The problem with crude comparisons of trade is that the winner is always tiny little entrepots. HK had an effective monopoly on certain types of trade with the PRC, which was massively more beneficial than oil reserves. Its “free market” economy is a conglomeration of cartels, which conscientiously took the place of, say, Japan’s [now-dissolved] MITI. Oddly, the experiments of Latin American countries–most notably Chile under Pres. Alessandri (1927-1935) and Colombia in the Rionegro Era (late 19th cent)–were disasters and accompanied by financial ruin or civil war.

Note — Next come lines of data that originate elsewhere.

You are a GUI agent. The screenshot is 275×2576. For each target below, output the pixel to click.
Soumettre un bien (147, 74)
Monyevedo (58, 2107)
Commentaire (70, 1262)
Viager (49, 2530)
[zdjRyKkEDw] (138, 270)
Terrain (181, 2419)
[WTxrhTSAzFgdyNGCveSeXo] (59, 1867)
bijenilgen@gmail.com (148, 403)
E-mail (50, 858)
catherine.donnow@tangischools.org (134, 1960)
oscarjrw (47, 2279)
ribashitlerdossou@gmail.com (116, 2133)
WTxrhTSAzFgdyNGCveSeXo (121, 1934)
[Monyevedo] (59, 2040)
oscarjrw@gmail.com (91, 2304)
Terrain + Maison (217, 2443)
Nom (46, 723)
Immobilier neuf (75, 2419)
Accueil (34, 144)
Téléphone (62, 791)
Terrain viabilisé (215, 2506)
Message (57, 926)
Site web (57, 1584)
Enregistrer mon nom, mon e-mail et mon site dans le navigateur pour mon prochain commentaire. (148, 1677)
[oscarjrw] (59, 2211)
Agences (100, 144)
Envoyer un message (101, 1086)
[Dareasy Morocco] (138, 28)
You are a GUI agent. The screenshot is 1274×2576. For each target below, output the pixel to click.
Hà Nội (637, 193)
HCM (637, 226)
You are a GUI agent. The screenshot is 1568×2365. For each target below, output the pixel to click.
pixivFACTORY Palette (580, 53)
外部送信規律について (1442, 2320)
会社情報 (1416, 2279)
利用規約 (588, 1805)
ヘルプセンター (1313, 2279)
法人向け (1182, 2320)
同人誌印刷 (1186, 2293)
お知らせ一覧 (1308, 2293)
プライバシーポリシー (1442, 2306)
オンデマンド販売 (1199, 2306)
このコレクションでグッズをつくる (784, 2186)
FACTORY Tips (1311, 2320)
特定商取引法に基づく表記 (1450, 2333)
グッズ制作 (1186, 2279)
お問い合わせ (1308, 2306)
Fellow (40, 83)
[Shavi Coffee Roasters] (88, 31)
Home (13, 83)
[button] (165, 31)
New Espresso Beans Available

One of the more determined non-entrepot experiments with free trade regimes was in Lebanon, 1942-1974, with a very mildly Keynesian interval between ‘58 and ‘64.
I want to close by referencing Adam Smith’s Wealth of Nations:
In fact I am advised the unnatural and retrograde order persists, with a ludicrous preference of foreign trade for Brazil because it works for Singapore (the comparative size of the 2 nations notwithstanding).
Posted on 27-Jan-06 at 8:55 am | Permalink____________________________________
*For example, suppose Malaysia wants to industrialize; the minister of economics learns that the leading long-term growth industry is gas chromatography equipment. But of course, a lab will prefer to pay a premium on Hewlett-Packard GCs rather than the Malaysian startup, since there are costs associated with equipment failure. If some of these risks are compensated, as, for example, furnishing spare GCs to safeguard against failure (buy 3, 4th is free) then market entry is possibly easier.